The SOKS project attempts to combine two different (and until now separated) main strains in Artificial Intelligence research: computational intelligence and knowledge representation. Scientifically it amounts to applying bottom-up computational intelligence techniques to solve the problem of creating shared ontologies through emergence and self-organisation.
Until now, the knowledge representation and computational intelligence research communities have lived almost entirely separate lives. Separate conferences, separate journals, separate methodologies, separate deployment areas. Even inside the AI Dept. at the VU this is apparent, with strong representatives of each area (KRR group of Van Harmelen, CI group of Eiben), but with zero interaction between them. However, recently there is an increasing awareness that principles from self-organising systems must be brought to bear on KR systems. Some researchers have suggested that a self-organising approach to ontology-alignment would be fruitful. The applicants agree to this vision and see a high potential in research along this line. They are willing to take up the scientific challenge and build a joint expertise in a new area.
Roughly speaking the problem is to create a shared ontology for a possibly large group of independent, but interacting units, where
Units may share the underlying semantic framework, i.e., set of concepts, but use different labels for these concepts, or
Units may have different sets of concepts that can overlap, and additionally
Units may or may not be engaged in dynamically creating their own concepts, resp., ontologies
The essence of the research approach proposed here is to initiate emergent processes among the units that will create those shared ontologies from bottom-up. The primary candidates to base such processes upon are techniques from evolutionary computing, self-organizing systems, machine learning, distributed computing, etc. The necessary expertise is largely present in the two groups. KR group: semantic web, negotiating meanings and routing semantic queries.
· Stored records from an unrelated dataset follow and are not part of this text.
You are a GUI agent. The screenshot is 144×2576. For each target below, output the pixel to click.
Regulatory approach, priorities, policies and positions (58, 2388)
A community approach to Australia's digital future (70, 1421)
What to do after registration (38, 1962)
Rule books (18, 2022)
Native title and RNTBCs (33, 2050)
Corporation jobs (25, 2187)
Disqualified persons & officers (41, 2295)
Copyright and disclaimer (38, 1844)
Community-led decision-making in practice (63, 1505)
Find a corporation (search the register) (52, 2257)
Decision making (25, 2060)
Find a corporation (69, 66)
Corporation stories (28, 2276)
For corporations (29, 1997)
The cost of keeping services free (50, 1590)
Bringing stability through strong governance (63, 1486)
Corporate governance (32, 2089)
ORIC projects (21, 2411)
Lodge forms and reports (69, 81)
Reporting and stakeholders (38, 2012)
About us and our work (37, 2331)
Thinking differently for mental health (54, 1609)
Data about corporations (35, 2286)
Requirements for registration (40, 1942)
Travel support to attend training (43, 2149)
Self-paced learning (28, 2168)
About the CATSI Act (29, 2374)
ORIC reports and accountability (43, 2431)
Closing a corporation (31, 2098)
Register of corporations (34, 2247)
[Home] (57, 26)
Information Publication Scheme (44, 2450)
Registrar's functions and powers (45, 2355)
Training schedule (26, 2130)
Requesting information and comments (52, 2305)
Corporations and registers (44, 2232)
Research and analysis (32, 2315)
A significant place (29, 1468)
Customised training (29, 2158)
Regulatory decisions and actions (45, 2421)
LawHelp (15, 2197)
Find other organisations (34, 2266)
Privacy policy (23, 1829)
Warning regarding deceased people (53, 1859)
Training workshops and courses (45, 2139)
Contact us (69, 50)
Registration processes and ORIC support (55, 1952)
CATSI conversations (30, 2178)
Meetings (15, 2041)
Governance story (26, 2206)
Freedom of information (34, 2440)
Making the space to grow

CI group: evolutionary algorithms, self-organisation, machine learning.
Overall research question: Given a set of basic ontologies, can we create through a bottom-up, emergent procedure a set of mappings between them that allows integrated reasoning with the combination of the basic ontologies.
Operational questions that must be decided are what mappings are allowed between the basic ontologies (e.g. equivalence, subsumption, approximate, others?), and how to measure the quality of the obtained result.
Computation cost: Is this procedure computationally feasible? How do the computational costs scale with the sizes of the basic ontologies, with number of the basic ontologies, with the connectivity in the network, etc.
The appropriate performance parameters must be determined as part of the research. (Due to the exploratory nature of the project).
Methodology: What is a sound experimental validation methodology? One option is to use real-life data, for examply by adopting the benchmarking data from the annual Ontology Alignment Challenge (2004, 2005, 2006), where both data and answer sets are publicly available.
Alternatively, we can use random generators that produce representative problem instances, given some of the scaleable parameters mentioned above.
The following four steps represent a work programme that is, of course, subject to adjustments on-the-fly.
Survey existing work and identify key assumptions and parameters: Because the goal of this proposal is to build up a position in this area (rather than build on an existing one), we start with a survey of existing work in the area of emergent Knowledge Representations, for instance gossiping-style approaches. This should lead to a survey of the state-of-the-art, including better understanding of the problem area, the identification of key assumptions behind the existing work, the parameters that determine the design-space of these systems, and an inventory of the main challenges.
Repeat some of the earlier experiments: As part of building up our expertise in this area, we will want to do not only a paper survey of work by others, but also repeat some of the earlier experiments ourselves. This will no doubt help in identification of key assumptions and parameters, will result in a critical appraisal of the results obtained by others, and will yield inspiration for the next phase.
Extend with new experiments: We expect that after the first year, we will be in a position to formulate new models, to formulate new predictions based on these models, and to design new experiments to validate these predictions.
Generalise beyond experiments: In the final year, we will want to take a step back from the model-building and experimentation in years 2 and 3 (step 4), and to see if we can make claims about the generalisability of our results beyond the specific settings of our experiments. Also, we will want to consider the philosophical aspects related to this work.